P719 Metronidazol verus rifaximin in the treatment of Clostridium difficile infection in inflammatory bowel disease children: a randomized study.
A. Gawronska1, D. Lachowicz2, P. Obuch-Woszczatynski2, I. Lazowska-Przeorek1, K. Karolewska-Bochenek1, M. Kotowska1, H. Pituch2, P. Albrecht*1, A. Banaszkiewicz1
1Medical University of Warsaw, Dept. of Pediatric Gastroenterology and Nutrition, Warsaw, Poland, 2Medical University of Warsaw, Department of Medical Microbiology, Warsaw, Poland
The aim of the study was to compare the effectiveness of metronidazole and rifaximin in the treatment of Clostridium difficile infection (CDI) in pediatric patients with inflammatory bowel disease (IBD).
We conducted a prospective, double-blinded, randomized trial with children age 12-18 years. Crohn's disease (CD) and ulcerative colitis (UC) were diagnosed according to Porto criteria. CDI diagnosis was based on a positive stool VIDAS® Clostridium difficile toxin A/B ELFA (bioMerieux, France) test. Patients were randomly assigned to receive metronidazole or rifaximin for 14 days; doses of drugs are presented in table below. Stool samples were collected before and 4 weeks after the end of treatment.

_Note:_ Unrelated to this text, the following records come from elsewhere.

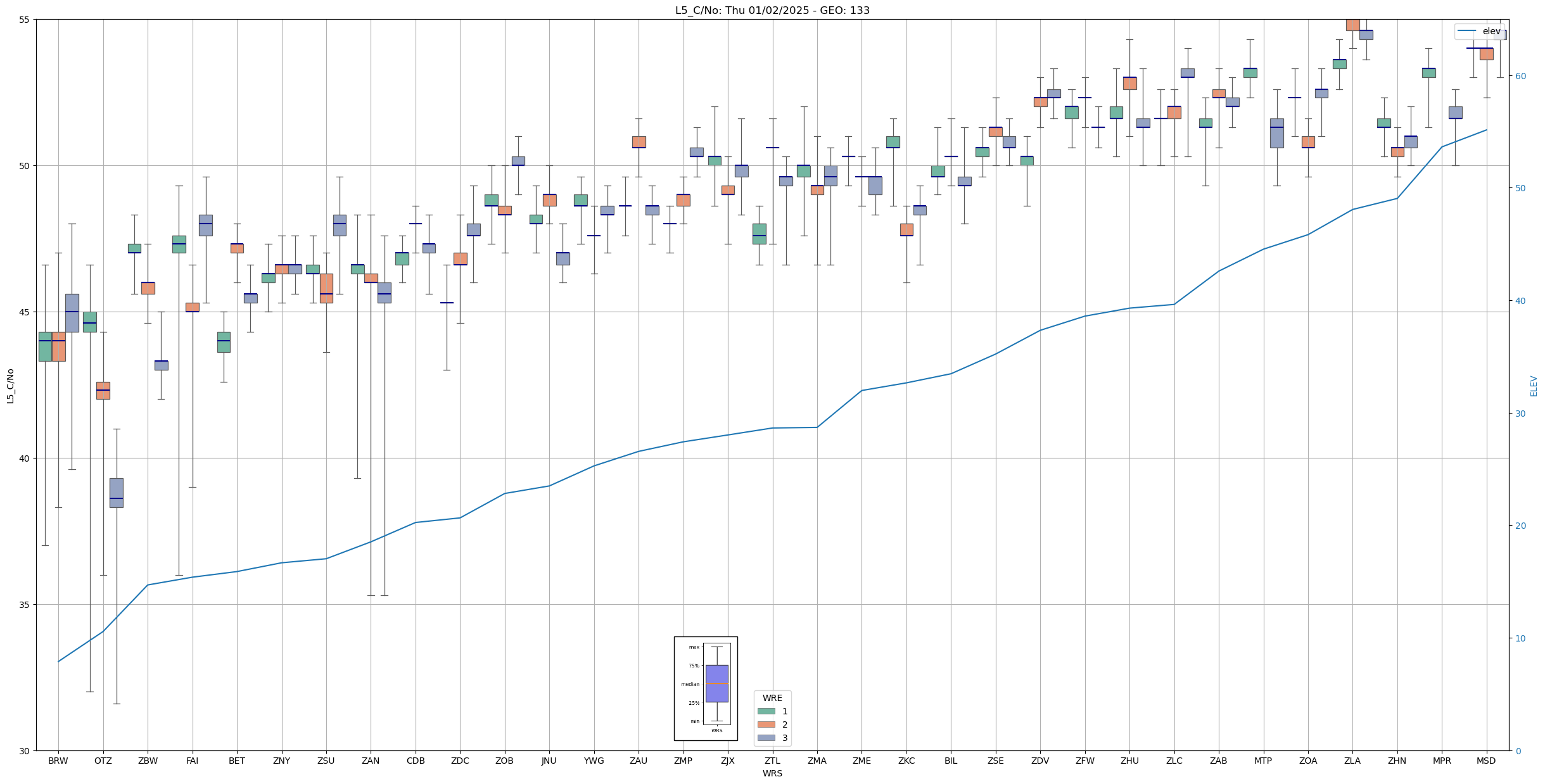Click the WRE legend title
Image resolution: width=1545 pixels, height=784 pixels.
coord(772,698)
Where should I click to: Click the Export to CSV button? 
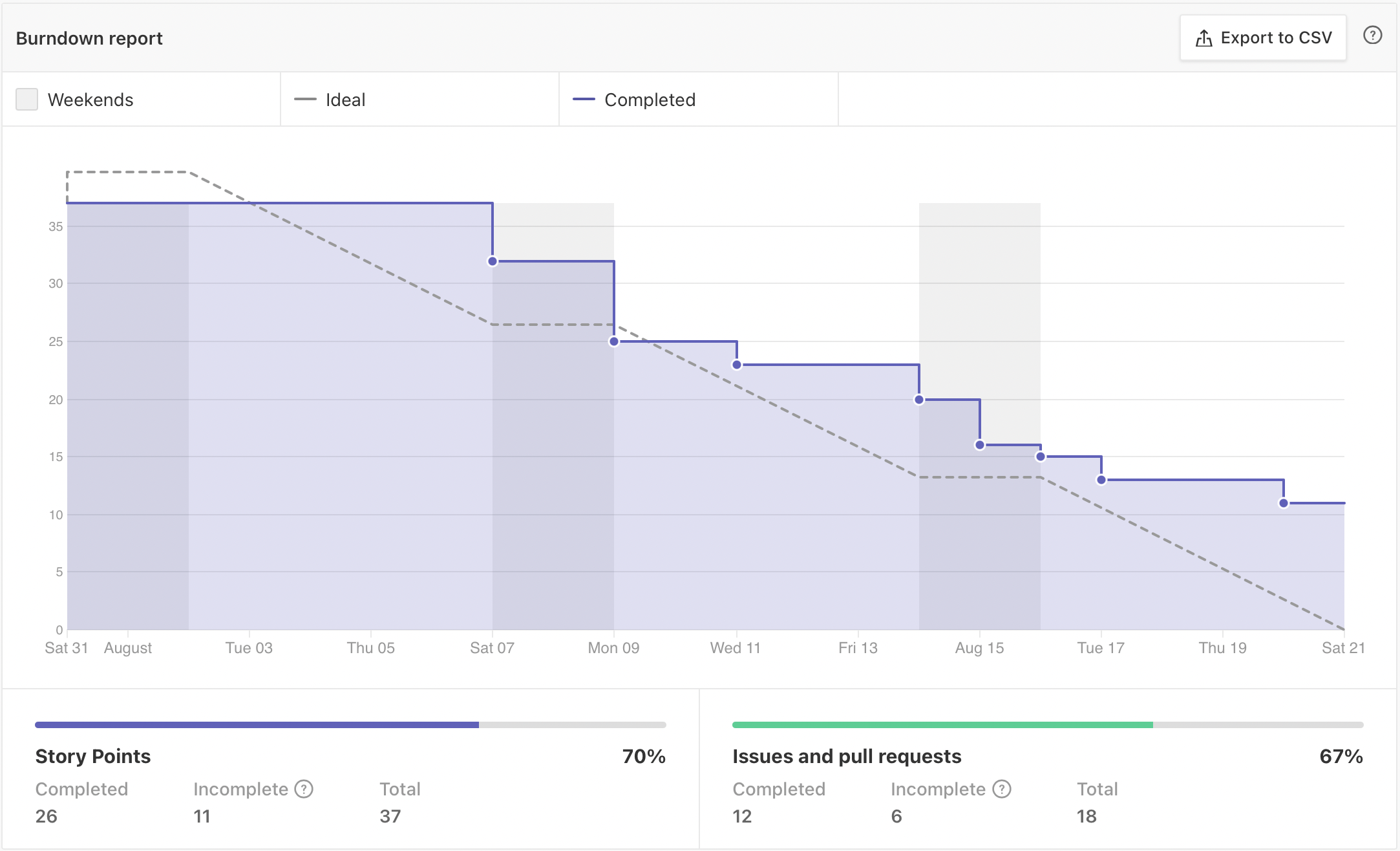pos(1262,38)
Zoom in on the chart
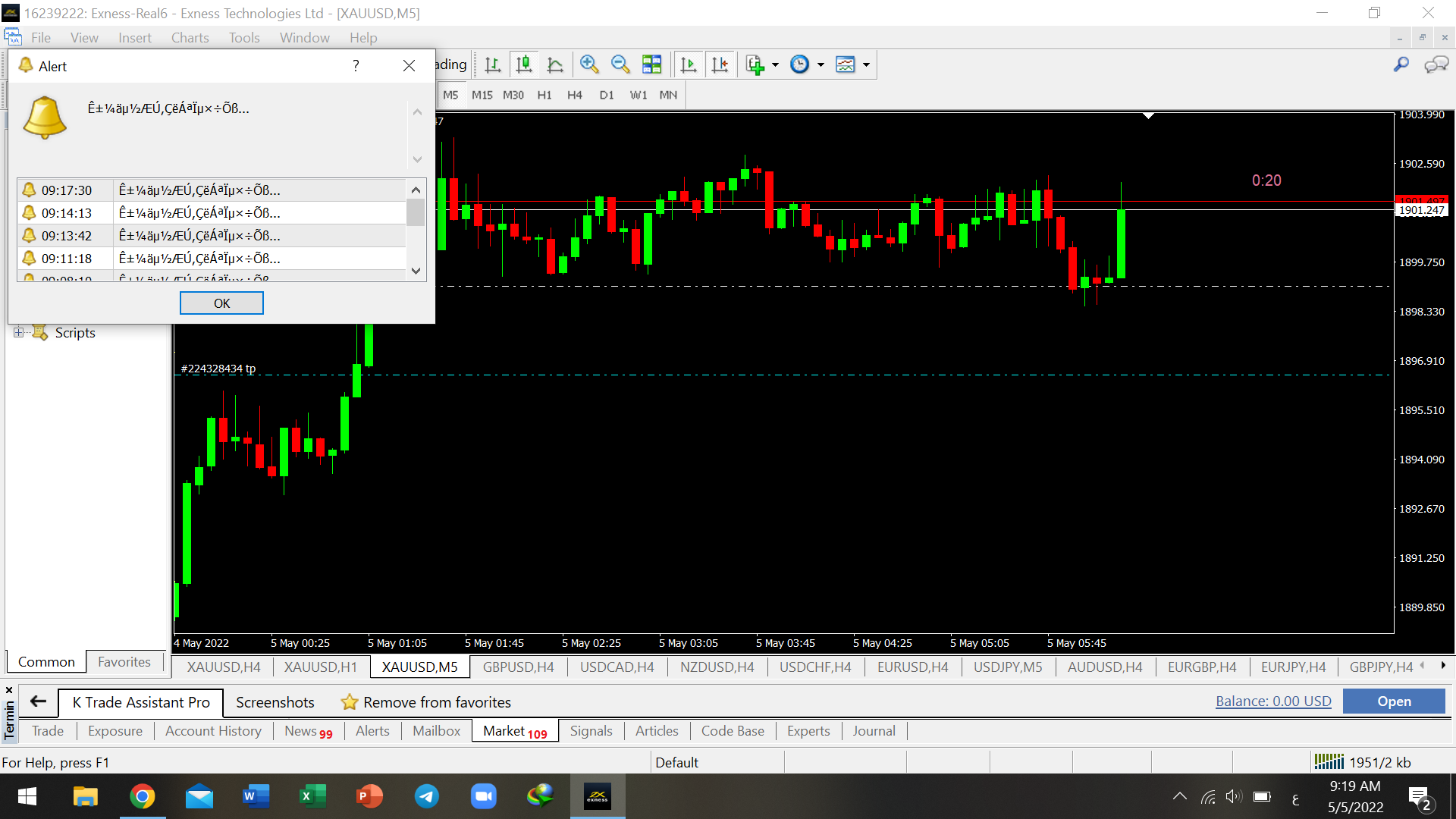This screenshot has height=819, width=1456. 589,65
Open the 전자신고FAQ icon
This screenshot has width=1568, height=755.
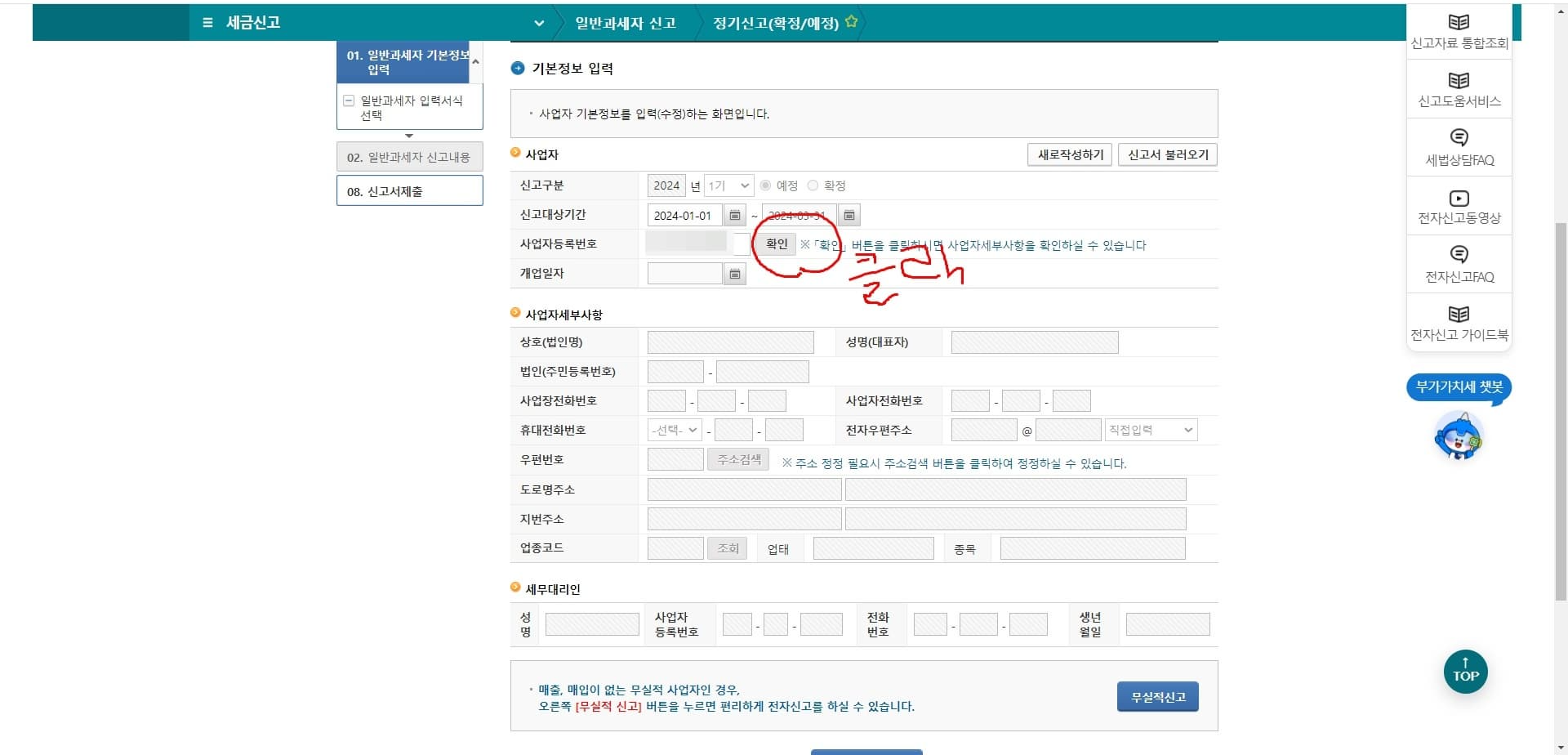click(x=1459, y=263)
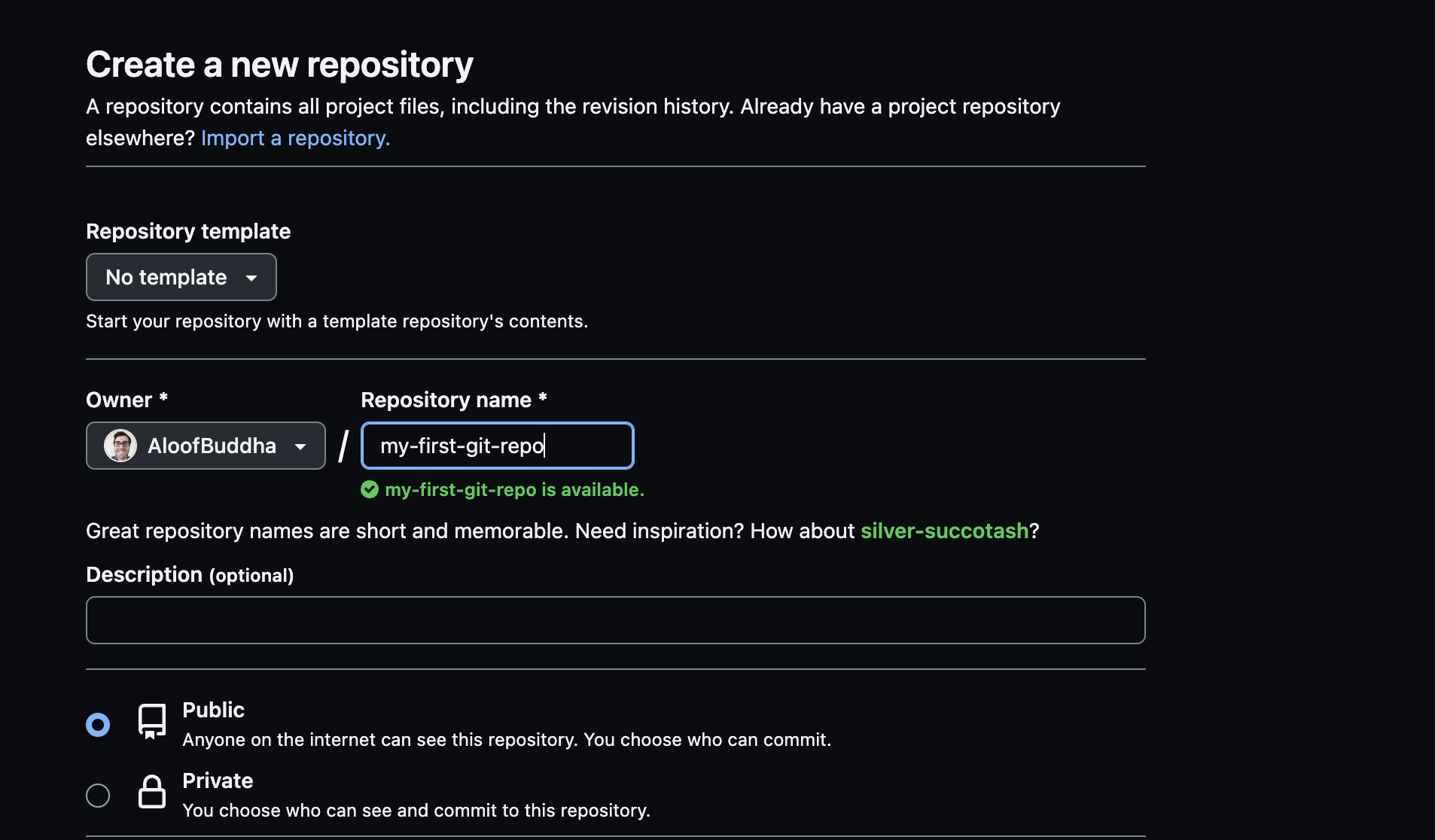Click the caret arrow on No template
The image size is (1435, 840).
(252, 278)
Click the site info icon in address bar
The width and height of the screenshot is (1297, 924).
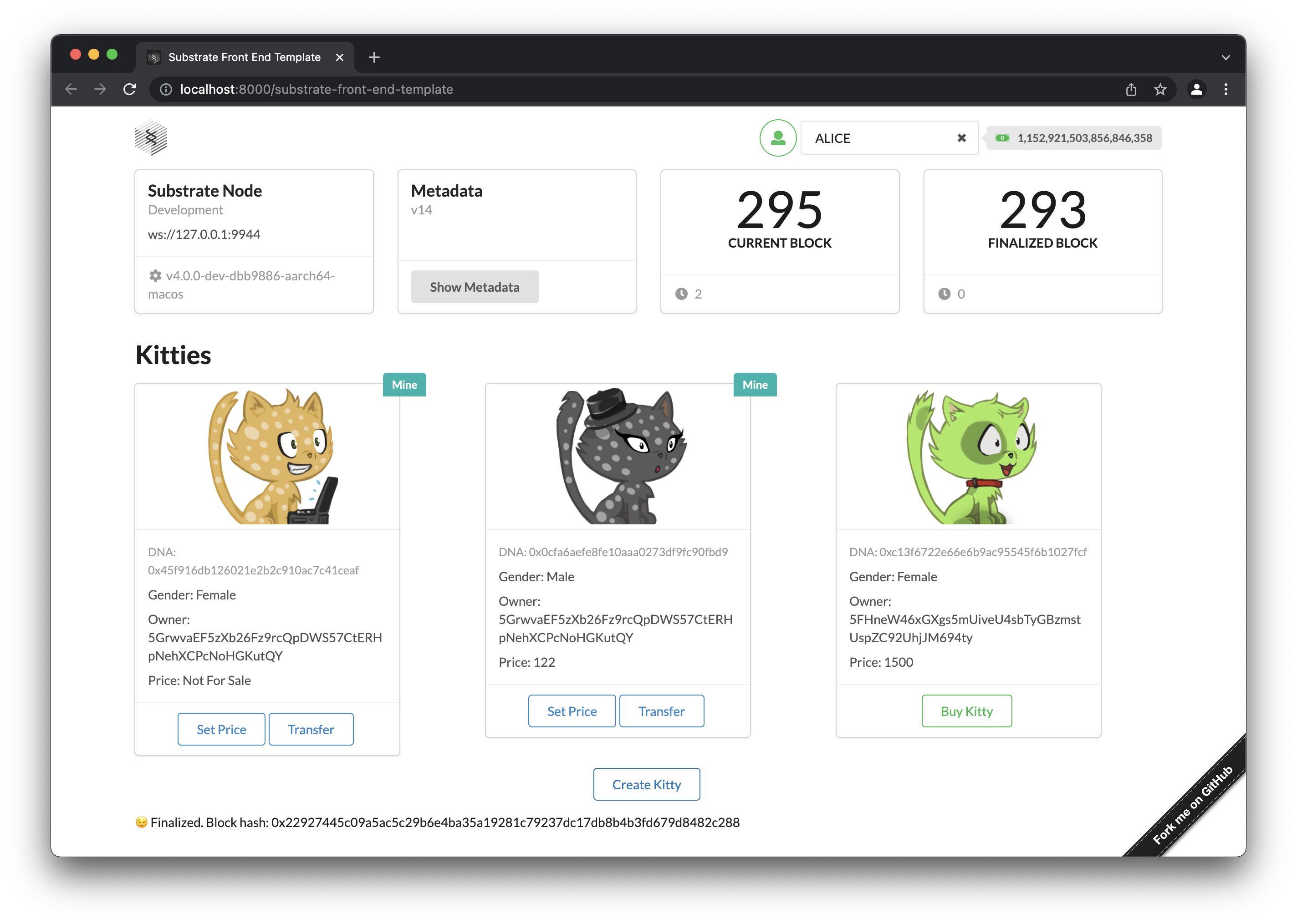166,89
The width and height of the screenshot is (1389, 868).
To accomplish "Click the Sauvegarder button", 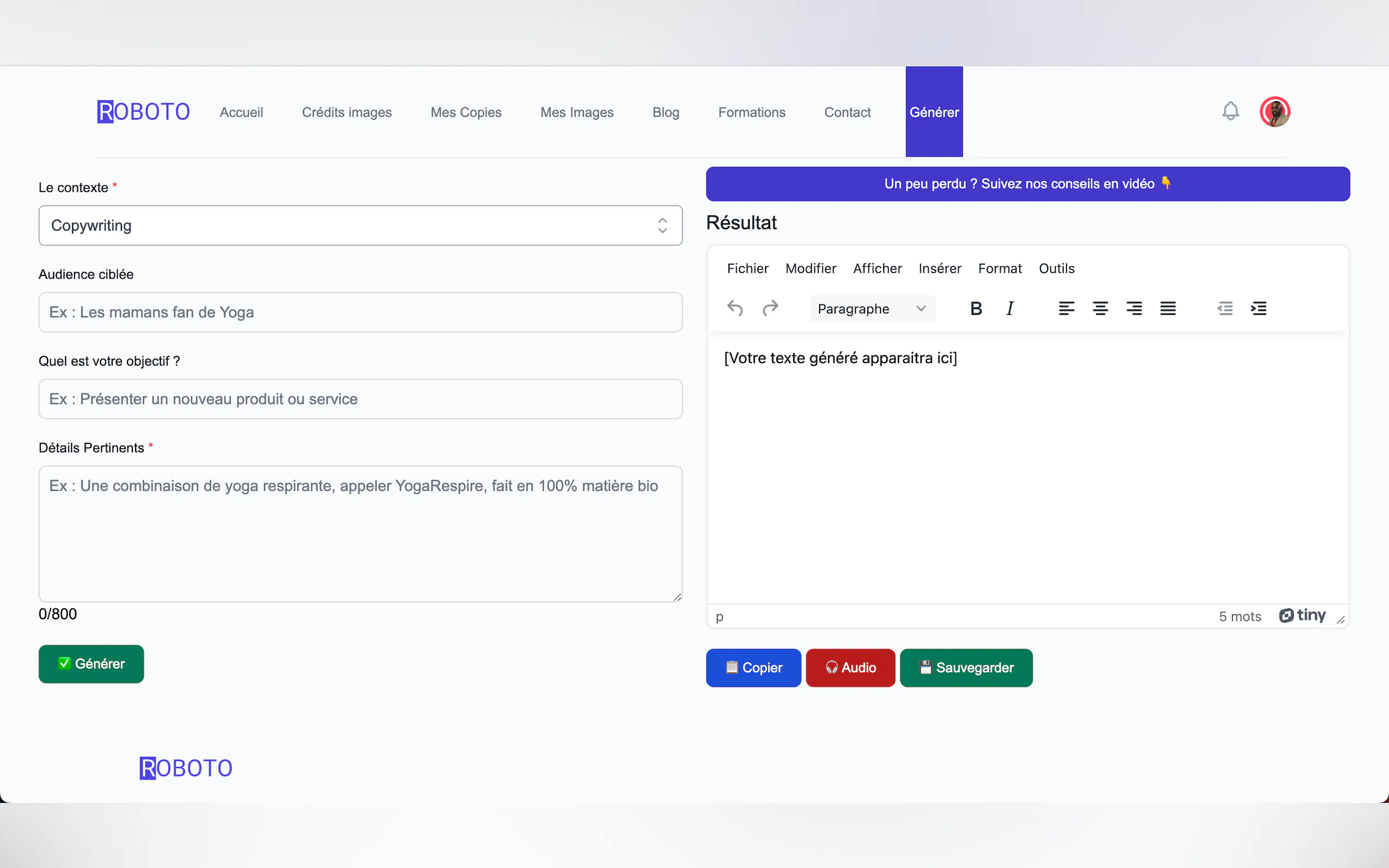I will (966, 667).
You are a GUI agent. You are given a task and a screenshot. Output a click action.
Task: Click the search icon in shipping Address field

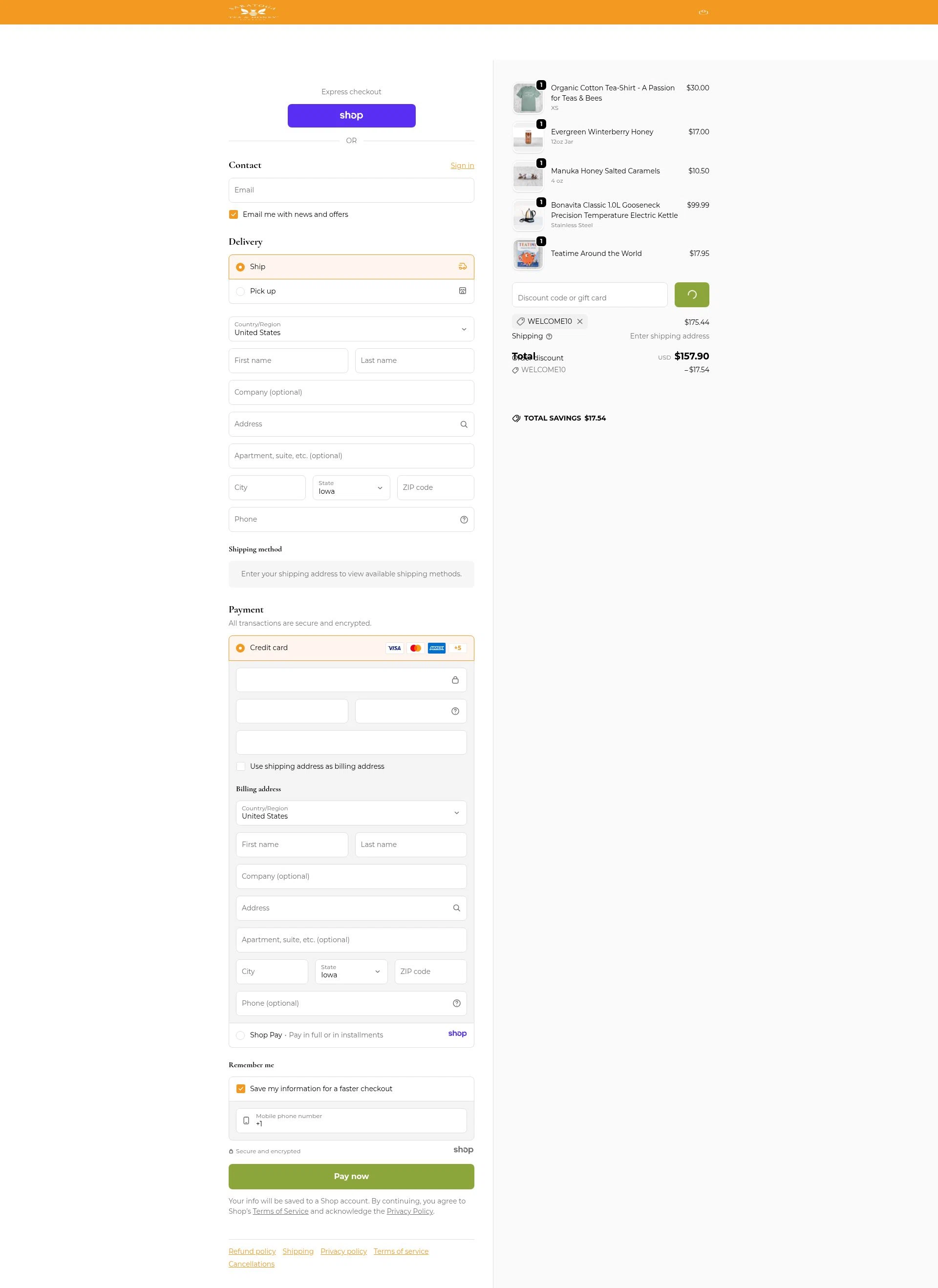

|Body weight||Metronidazole, tabl. a 250 mg||Rifaximin tabl. a 200mg|
|30–40 kg||3 x 1 tabl.||3 x 1 tabl.|
|40–50 kg||1-2-1 tabl.||1-2-1 tabl.|
|50–60 kg||2-1-2 tabl.||2-1-2 tabl.|
|>60 kg||3 x 2 tabl.||3 x 2 tabl.|
In the present study, 26 patients were enrolled (mean age 14.3 years), including 9 with CD and 17 with UC. 14 received metronidazole and 12 received rifaximin. There were no statistically significant differences between study groups in age, gender and disease type. 4 weeks after the end of treatment Clostridium difficile toxins were found in 5/14 (36%) patients in metronidazole group and in 4/12 (33.3%) patients in rifaximin group (n=NS).
Metronidazole and rifaximin was equally effective in the treatment of CDI in pediatric patients with IBD.